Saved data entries
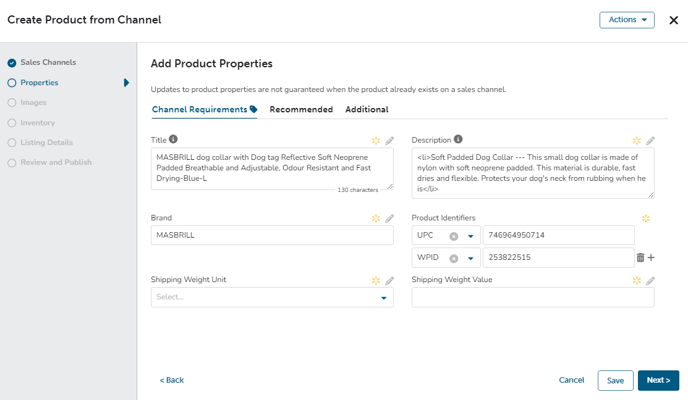The image size is (688, 400).
Task: Click the Shipping Weight Value input field
Action: pos(533,297)
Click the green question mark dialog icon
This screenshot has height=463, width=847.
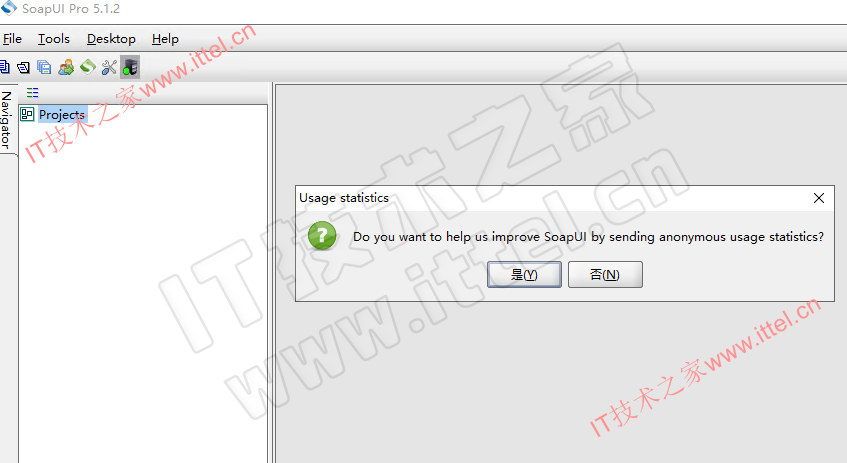click(322, 236)
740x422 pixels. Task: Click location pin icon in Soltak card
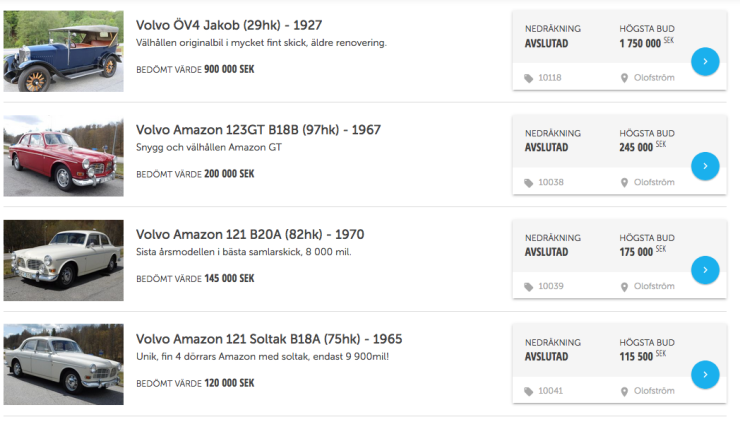point(624,391)
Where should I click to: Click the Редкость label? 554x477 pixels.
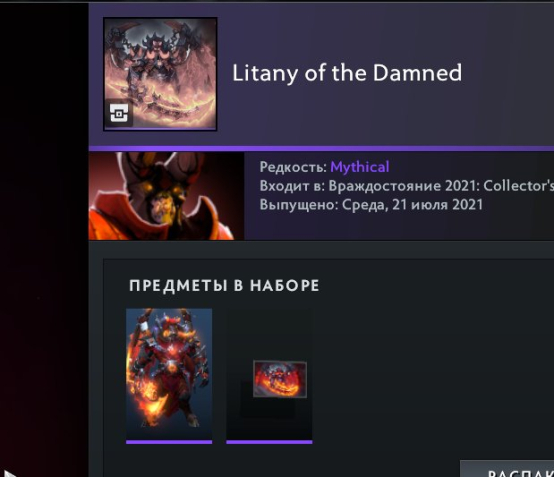coord(293,167)
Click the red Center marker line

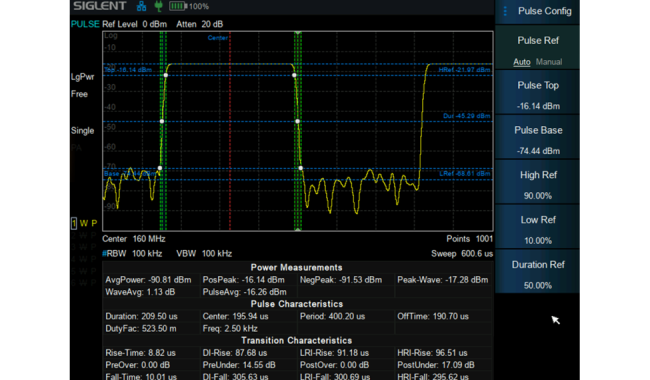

→ Try it: Word for word, give again the lines from the line with "740x422 pixels. Task: Click" through the end of the records above, with both ends included and the pictures left out.

→ Exercise solution:
740x422 pixels. Task: Click location pin icon in Soltak card
point(624,391)
Where should I click to: Click the Редкость label? 554x477 pixels.
coord(293,167)
Click the red Center marker line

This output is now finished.